By this point, you’ve hopefully already done your Christmas shopping, but before you make a terrible, terrible mistake, I felt the need to weigh in on the debate of whether or not a sex toy can be an appropriate gift. I mean, you don’t want to give your mother a “vibrating back massager” à la Girls with Slingshots! And even in a relationship, a sex toy as a gift could be devastating if given too soon.
The guideline with friends and with more than friends is that toy sex is a lot like regular sex. You want to know the other person’s comfort levels and limits before you just go ahead with things. This applies both to whether you should get this particular person a sex toy and what sex toy you should get them if this category is fair game.
The tricky part is that, unlike with sex, you can’t just ask someone straight up what they want as a gift if you want to maintain the element of surprise. This is where a little subtlety comes in or what I like to call “Cosmo coy.” With sex, this is a terrible idea. Never take Cosmo’s advice about sex (see Pervocracy Cosmocking for more details on this). But for gifting, this is pretty much your only recourse because, if you’re going to give someone a sex toy, you should have a basic idea about how they feel about the darned things.
Example: if you’ve joked around or even just talked about sex toys with this friend/partner before, and they seemed cool with the subject, sex toys as a gift might be fair game. Don’t just take this as a universal green light, though. Being cool with sex toys in general doesn’t give you the OK to buy the person a butt plug. Frankly, it doesn’t even give you the go on a clitoral stimulator. You never know how people feel about certain sex acts, and unless you have an inkling already, you probably aren’t at the level of intimacy required to buy a person a sex toy in the first place.

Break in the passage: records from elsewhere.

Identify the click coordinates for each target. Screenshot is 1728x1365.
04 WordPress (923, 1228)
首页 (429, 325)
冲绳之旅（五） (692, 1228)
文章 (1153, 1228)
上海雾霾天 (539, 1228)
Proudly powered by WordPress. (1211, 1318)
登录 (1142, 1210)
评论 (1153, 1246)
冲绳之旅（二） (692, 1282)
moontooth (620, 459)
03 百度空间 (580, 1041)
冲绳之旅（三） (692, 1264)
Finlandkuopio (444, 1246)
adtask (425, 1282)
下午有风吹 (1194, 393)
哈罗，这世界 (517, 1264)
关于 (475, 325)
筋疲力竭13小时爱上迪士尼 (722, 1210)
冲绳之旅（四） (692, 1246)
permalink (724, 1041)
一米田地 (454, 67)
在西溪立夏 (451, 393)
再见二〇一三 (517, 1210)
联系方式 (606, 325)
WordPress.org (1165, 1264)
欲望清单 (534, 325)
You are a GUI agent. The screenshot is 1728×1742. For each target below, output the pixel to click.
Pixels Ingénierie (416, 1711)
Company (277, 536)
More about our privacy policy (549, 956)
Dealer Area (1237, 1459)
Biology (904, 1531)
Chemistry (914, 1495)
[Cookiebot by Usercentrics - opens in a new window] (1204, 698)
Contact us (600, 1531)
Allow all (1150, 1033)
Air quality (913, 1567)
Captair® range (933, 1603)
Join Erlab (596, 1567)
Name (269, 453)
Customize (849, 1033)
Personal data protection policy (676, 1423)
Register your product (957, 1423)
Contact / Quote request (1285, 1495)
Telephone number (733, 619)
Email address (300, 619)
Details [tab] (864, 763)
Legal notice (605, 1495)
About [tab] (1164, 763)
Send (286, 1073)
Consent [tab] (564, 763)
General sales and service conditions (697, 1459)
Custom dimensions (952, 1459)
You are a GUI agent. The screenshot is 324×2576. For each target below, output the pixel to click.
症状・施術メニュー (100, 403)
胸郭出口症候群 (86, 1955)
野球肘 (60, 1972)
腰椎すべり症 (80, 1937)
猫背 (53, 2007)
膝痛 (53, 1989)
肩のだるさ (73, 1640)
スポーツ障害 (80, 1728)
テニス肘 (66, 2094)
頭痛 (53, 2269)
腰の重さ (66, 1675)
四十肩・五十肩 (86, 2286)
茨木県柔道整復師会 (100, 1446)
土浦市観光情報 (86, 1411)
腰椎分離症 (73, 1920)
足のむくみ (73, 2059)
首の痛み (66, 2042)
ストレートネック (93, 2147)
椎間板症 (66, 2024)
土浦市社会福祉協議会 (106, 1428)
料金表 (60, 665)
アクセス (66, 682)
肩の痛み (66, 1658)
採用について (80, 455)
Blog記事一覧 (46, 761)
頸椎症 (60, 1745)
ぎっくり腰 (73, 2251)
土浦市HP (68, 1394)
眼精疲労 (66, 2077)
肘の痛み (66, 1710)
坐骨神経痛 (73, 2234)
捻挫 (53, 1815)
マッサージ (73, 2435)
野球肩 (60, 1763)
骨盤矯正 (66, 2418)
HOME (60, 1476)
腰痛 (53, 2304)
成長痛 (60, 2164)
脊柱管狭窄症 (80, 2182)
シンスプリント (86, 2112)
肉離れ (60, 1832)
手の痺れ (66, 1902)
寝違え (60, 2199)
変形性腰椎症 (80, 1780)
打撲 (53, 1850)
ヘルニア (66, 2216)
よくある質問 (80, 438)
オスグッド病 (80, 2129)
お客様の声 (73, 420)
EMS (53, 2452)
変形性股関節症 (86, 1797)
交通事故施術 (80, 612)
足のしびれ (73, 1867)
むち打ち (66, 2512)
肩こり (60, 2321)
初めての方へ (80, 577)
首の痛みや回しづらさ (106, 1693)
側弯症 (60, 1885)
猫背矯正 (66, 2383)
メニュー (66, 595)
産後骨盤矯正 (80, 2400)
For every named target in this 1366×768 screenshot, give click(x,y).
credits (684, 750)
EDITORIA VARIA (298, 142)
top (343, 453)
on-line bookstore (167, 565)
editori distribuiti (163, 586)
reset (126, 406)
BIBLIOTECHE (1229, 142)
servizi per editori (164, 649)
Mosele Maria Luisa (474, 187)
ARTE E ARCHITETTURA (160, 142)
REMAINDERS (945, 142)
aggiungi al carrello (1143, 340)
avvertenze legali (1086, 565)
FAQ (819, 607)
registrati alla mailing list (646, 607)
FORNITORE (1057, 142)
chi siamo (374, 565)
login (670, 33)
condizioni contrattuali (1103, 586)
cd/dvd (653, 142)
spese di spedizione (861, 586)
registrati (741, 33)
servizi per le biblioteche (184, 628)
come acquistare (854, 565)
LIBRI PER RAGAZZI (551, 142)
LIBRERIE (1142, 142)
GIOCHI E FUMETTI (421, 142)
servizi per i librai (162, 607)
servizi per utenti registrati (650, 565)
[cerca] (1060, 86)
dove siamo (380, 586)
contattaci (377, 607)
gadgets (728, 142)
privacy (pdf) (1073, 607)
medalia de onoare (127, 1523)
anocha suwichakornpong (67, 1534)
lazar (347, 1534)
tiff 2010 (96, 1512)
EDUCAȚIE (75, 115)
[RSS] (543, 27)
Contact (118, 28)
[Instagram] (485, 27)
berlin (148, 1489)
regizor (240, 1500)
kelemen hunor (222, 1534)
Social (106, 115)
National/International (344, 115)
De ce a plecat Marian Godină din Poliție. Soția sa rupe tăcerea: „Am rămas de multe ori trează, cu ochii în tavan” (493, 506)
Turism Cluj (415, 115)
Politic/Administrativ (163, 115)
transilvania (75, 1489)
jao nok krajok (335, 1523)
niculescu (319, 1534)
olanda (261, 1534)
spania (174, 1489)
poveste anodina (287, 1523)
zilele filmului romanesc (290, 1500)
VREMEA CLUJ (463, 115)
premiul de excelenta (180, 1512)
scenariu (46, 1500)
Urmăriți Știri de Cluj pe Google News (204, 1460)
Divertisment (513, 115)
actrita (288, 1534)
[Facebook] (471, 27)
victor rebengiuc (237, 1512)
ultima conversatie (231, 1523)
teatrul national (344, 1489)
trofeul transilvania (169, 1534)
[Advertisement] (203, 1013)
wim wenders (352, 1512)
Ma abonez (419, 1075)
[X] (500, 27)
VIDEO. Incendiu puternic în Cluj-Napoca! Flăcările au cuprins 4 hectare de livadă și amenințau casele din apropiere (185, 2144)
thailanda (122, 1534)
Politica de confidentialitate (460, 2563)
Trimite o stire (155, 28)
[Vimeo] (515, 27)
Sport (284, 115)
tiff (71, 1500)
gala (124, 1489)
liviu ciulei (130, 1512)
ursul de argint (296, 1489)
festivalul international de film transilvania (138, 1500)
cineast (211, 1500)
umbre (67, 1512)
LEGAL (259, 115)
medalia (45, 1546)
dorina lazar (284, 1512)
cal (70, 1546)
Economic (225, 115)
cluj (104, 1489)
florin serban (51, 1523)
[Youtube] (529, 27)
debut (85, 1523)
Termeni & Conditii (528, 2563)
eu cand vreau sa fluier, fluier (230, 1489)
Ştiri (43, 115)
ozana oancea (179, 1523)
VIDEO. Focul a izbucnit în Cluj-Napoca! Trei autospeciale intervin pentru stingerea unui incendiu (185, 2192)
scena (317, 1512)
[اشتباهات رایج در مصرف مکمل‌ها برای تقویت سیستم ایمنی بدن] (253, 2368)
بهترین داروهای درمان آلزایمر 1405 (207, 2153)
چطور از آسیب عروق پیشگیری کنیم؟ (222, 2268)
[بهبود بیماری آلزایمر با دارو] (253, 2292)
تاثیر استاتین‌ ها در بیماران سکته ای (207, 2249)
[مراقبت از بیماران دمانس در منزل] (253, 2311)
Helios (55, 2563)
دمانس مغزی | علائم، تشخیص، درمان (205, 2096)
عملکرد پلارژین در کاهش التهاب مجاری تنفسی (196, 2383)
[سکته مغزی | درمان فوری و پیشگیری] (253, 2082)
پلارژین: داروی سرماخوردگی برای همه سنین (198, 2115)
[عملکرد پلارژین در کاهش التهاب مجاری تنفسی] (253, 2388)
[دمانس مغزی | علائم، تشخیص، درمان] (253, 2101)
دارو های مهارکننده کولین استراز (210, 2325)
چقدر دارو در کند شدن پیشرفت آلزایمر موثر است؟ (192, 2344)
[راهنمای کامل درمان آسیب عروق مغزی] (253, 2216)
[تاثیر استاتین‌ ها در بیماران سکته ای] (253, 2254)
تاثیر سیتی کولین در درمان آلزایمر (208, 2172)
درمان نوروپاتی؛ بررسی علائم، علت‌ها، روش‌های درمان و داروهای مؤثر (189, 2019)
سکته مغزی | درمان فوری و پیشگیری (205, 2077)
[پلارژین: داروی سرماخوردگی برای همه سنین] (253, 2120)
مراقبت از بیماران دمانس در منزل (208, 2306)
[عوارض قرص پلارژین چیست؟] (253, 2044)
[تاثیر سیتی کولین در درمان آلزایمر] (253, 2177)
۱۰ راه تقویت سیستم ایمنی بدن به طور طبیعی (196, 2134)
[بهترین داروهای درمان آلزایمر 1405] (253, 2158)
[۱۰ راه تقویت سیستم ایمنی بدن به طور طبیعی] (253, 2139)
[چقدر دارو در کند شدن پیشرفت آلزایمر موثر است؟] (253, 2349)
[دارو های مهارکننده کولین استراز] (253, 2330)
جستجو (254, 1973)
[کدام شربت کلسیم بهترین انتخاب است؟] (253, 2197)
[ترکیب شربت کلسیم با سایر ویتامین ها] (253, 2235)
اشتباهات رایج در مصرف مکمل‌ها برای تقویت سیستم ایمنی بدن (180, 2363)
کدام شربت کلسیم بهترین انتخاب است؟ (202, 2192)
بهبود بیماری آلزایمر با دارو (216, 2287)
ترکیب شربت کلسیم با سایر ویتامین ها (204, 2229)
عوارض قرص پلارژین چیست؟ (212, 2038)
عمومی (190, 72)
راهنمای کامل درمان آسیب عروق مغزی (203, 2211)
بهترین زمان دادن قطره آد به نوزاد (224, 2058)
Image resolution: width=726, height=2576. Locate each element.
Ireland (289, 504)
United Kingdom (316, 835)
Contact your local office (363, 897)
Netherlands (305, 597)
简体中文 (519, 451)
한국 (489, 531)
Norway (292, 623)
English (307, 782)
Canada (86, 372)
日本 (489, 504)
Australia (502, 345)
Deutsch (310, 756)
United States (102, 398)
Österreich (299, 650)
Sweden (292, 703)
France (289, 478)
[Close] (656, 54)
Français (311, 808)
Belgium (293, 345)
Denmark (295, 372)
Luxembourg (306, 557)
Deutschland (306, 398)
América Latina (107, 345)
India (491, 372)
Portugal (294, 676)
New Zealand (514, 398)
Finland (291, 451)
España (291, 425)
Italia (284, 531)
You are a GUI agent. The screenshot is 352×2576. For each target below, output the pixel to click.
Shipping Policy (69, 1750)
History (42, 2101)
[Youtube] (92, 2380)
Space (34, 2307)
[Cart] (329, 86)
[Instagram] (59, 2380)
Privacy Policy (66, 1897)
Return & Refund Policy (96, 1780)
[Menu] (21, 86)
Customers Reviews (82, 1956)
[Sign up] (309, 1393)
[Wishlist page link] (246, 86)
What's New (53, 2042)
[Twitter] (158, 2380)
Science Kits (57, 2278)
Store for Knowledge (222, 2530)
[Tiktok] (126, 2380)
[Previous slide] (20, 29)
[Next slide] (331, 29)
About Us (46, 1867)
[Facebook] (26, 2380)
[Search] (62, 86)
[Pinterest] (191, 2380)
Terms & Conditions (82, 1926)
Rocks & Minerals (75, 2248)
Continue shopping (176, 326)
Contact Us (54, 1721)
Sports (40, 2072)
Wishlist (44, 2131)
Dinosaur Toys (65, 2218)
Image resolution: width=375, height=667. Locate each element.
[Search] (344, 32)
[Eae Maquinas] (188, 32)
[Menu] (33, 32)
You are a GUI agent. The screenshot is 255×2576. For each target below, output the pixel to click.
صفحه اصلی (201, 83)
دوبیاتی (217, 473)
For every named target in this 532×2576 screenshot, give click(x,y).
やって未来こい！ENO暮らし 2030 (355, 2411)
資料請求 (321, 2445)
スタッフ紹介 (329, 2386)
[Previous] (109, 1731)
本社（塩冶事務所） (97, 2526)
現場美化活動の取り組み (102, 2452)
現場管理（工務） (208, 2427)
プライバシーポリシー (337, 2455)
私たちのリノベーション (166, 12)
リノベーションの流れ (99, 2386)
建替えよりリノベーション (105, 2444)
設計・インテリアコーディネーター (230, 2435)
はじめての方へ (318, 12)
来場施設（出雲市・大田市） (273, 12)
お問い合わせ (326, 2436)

That brings me to another important point. It’s really all about the person. I’d say you probably should not get a sex toy for someone in your own family (unless it’s a very open sibling relationship) because, let’s face it, no one wants to be thinking about their family members when they’re getting off, and making you think about the giver is exactly what a Christmas gift does. If you’re giving it to a friend, it’s best if it’s not a middle-of-the-road are we ever going to hook up kind of friendship. That kind of gift for that kind of friend can get awkward real fast. Ditto with acquaintances and new relationships. Any kind of relationship that is on the fence either way is just a bit too risky.
Basically, if you’re not absolutely sure on this the day of Christmas Eve, you might want to have a backup scarf for this person, or if you’re just not sure of the type of toy, eliminate doubt, and get them an Eden Fantasys gift card instead. Let them pick their own sexual fantasy instead of giving them yours.